In case I thought I was going to rush my recovery process,
the Lord saw fit to give me a 24-hour stomach bug on Tuesday. On Wednesday
morning I woke up with a sore throat which turned into a good old-fashioned
cold.
Five days later and the swelling is almost gone, but bending
and standing still prove to be too painful. Adam’s swollen elbow is just about
back to a normal size too, and if you can look past the gory scabs and bruises,
it’s almost like the accident never happened. Crutches and a knee brace have
made it feasible for me to start moving around the house and I am improving
with each day.
We’re leaving Rwanda in four and a half days. This is the
time when we are supposed to be “ending well” – doing all of our last things.
Instead, I’m on day five of keeping the couch warm.
I came to Rwanda to heal, emotionally. And now in my last
week I sit, in need of healing physically.
I had plenty of things to do this week. I needed to wrap up
some projects and there’s this lingering pressure to “end well” with people and
Rwanda. How can I possibly end well when I’m lying on a couch?
God allowed the accident to happen. I firmly believe this.
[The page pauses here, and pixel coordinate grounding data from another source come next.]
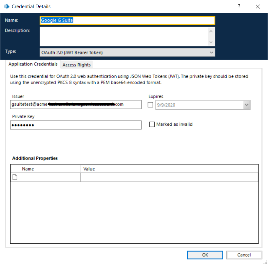Click the help question mark button

pyautogui.click(x=239, y=6)

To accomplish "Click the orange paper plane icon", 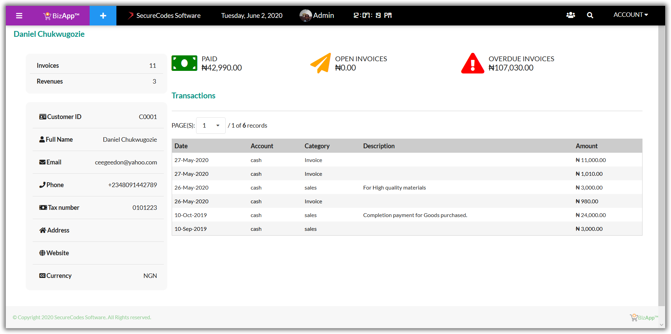I will (x=321, y=63).
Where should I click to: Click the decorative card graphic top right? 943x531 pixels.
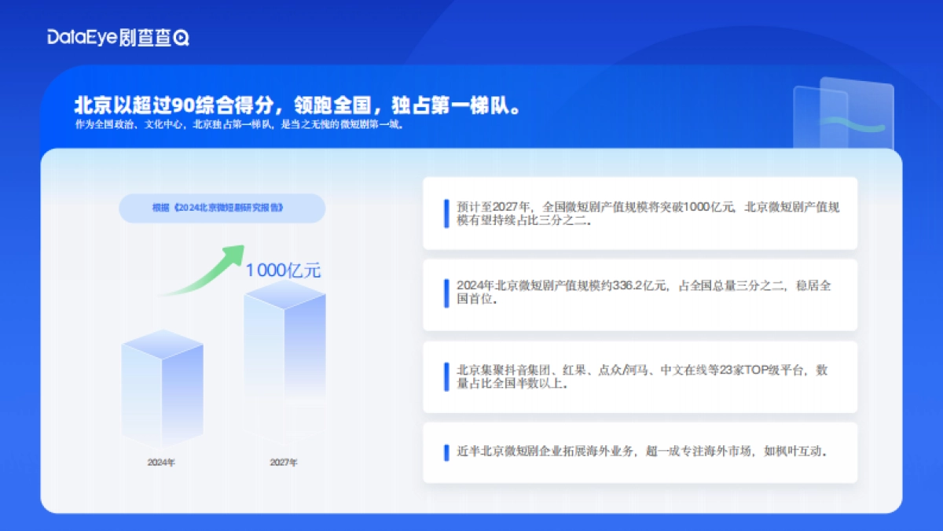tap(842, 112)
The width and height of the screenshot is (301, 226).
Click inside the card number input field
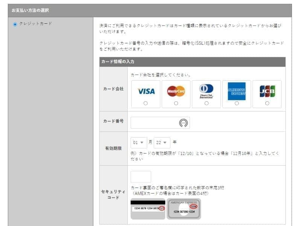tap(158, 122)
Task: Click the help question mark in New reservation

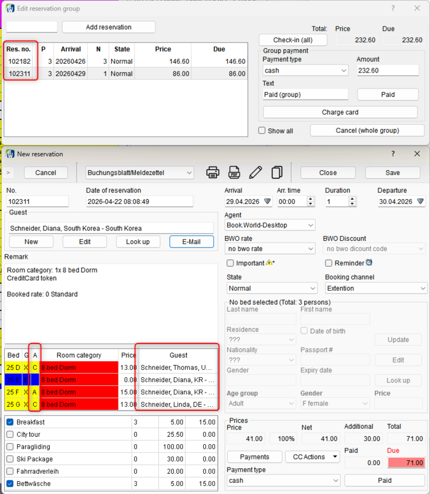Action: [393, 154]
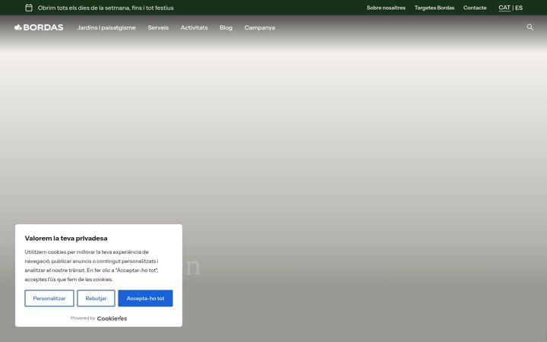Open Sobre nosaltres link

tap(386, 8)
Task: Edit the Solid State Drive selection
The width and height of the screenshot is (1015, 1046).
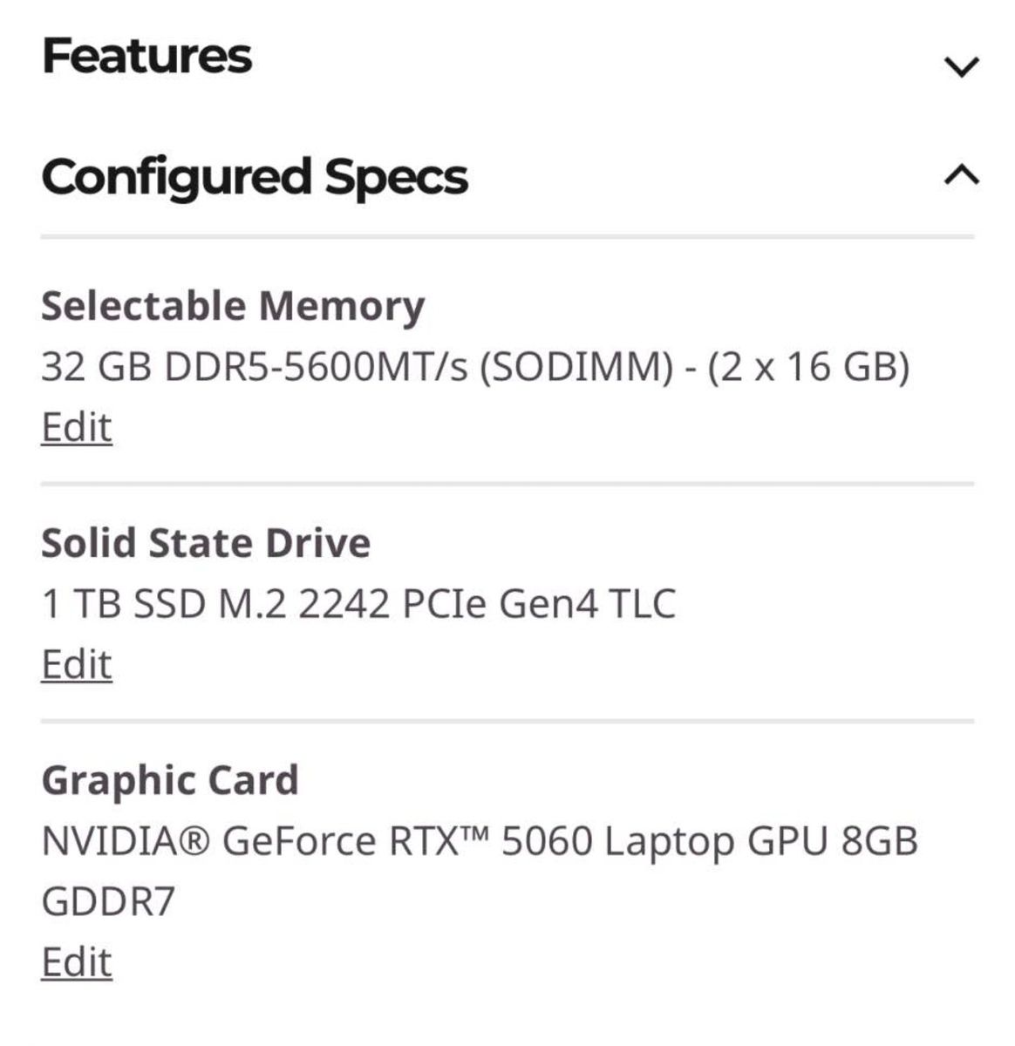Action: (77, 664)

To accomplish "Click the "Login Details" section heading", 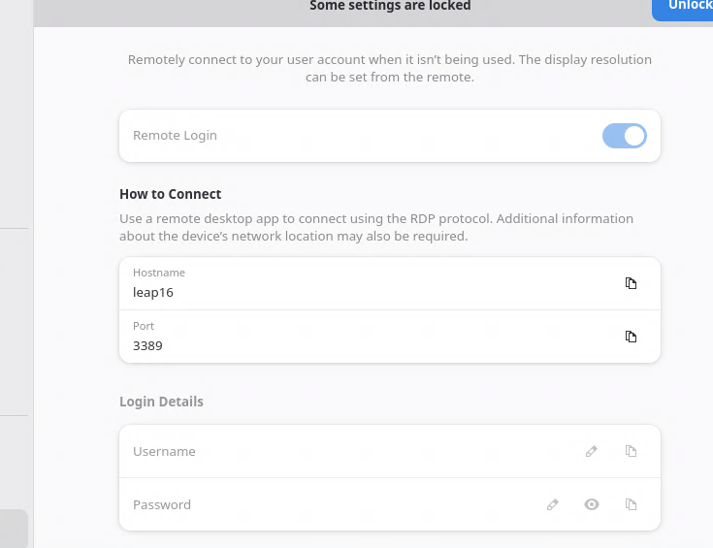I will (x=161, y=402).
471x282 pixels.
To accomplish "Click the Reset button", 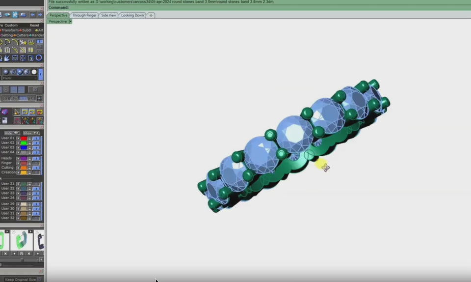I will tap(34, 25).
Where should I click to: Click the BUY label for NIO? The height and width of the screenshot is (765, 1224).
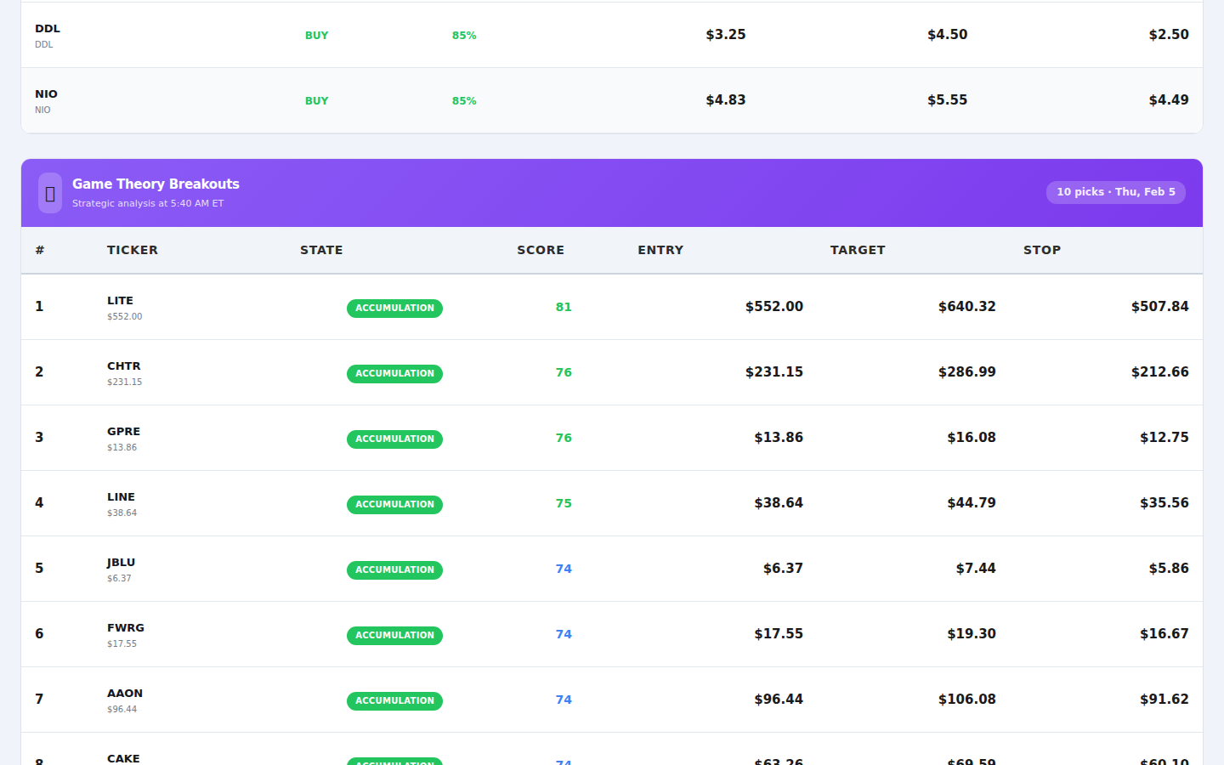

If I was up on my feet this week, running around and doing
everything I do, the story would be about me. I would have ended well based on all the things I accomplished.
Instead, I left everything mid-sentence. Loose strings all
over the place.
My closure isn’t up to me, it’s up to God. In the past I
haven’t ended well. I think that’s because I’ve either avoided it or tried to
do it on my own. This time it’s Him because I’m sick, crippled, and incapable of ending well. I need Him to help me leave on good terms and He has
already given me peace and closure in special ways.
My phone chimes hourly with text messages and the doorbell
rings frequently with friends stopping by. With each person I’m able to
connect with, I know that God is accomplishing something big. My heart can rest
easy.
On Tuesday, Adam and I will fly from Rwanda to Tampa,
Florida with wheelchair assistance. How do you like that? Two young and fit
kids rolling into Senior-ville like a couple of old folks. From there we’ll begin moseying our way up the
states. I’m heading back to Minnesota. I’ve missed that place. I’m thankful for
the months away but very ready to jump back into my life there. Or, for now,
hobble back into life.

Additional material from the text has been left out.